### TASK OBJECTIVE
Go through the records line by line from the top and repeat each one exactly, ending with the line that contains "You are a computer-use agent. The".

--------------------------------

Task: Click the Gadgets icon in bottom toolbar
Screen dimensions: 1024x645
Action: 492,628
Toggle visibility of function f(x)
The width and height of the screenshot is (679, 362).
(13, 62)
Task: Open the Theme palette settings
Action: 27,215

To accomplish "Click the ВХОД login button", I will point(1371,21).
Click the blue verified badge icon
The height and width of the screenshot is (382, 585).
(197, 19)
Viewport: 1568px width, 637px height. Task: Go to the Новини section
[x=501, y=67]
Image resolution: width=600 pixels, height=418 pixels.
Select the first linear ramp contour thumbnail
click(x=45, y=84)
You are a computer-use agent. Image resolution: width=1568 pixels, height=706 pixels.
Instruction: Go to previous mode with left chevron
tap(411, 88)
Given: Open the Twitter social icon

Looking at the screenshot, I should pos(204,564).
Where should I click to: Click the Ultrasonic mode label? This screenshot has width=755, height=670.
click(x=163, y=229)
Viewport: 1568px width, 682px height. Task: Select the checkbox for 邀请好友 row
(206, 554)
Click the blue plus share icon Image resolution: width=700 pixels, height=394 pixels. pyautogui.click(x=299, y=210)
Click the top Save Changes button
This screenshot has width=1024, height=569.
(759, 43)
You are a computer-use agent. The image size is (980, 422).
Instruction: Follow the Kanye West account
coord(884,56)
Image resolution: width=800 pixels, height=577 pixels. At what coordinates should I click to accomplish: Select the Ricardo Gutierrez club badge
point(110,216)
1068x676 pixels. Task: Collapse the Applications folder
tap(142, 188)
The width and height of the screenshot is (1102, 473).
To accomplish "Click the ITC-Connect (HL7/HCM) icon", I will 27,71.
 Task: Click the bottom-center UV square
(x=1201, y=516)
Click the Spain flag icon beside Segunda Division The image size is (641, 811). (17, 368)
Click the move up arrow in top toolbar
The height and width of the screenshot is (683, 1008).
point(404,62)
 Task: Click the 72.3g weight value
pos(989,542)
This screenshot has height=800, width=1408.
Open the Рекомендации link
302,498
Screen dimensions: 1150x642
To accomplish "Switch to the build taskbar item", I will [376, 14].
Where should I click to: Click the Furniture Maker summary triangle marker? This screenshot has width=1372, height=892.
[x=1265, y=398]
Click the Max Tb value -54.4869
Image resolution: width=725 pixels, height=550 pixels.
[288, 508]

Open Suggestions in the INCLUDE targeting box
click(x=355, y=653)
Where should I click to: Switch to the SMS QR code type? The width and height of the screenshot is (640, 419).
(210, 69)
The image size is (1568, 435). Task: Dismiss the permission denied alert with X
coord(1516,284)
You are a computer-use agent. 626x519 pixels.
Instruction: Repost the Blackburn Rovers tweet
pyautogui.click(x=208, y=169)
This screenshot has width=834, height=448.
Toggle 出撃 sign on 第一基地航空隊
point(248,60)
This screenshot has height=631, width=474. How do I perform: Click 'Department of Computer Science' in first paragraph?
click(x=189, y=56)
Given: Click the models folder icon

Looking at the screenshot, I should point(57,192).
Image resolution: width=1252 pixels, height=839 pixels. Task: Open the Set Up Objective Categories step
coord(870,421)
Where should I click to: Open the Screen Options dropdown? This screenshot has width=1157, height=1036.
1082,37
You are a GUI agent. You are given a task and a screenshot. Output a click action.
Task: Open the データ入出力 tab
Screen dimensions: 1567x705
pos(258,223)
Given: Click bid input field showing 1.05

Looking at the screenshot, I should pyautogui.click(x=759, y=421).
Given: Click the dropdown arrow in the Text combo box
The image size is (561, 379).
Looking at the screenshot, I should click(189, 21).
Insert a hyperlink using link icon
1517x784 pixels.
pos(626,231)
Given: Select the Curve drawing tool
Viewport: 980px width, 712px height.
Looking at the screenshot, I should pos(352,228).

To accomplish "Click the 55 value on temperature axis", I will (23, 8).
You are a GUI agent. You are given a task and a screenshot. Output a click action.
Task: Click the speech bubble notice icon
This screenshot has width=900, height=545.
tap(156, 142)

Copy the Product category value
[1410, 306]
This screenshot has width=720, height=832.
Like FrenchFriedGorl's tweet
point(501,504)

--------------------------------

### ANSWER SECTION
Task: Click the Gadgets icon in bottom toolbar
Screen dimensions: 1024x645
Action: 492,628
Toggle visibility of function f(x)
The width and height of the screenshot is (679, 362).
(13, 62)
Task: Open the Theme palette settings
Action: 27,215

To accomplish "Click the ВХОД login button", I will point(1371,21).
Click the blue verified badge icon
The height and width of the screenshot is (382, 585).
(197, 19)
Viewport: 1568px width, 637px height. Task: Go to the Новини section
[x=501, y=67]
Image resolution: width=600 pixels, height=418 pixels.
Select the first linear ramp contour thumbnail
click(x=45, y=84)
You are a computer-use agent. Image resolution: width=1568 pixels, height=706 pixels.
Instruction: Go to previous mode with left chevron
tap(411, 88)
Given: Open the Twitter social icon

Looking at the screenshot, I should pos(204,564).
Where should I click to: Click the Ultrasonic mode label? This screenshot has width=755, height=670.
click(x=163, y=229)
Viewport: 1568px width, 682px height. Task: Select the checkbox for 邀请好友 row
(206, 554)
Click the blue plus share icon Image resolution: width=700 pixels, height=394 pixels. pyautogui.click(x=299, y=210)
Click the top Save Changes button
This screenshot has width=1024, height=569.
(759, 43)
You are a computer-use agent. The image size is (980, 422).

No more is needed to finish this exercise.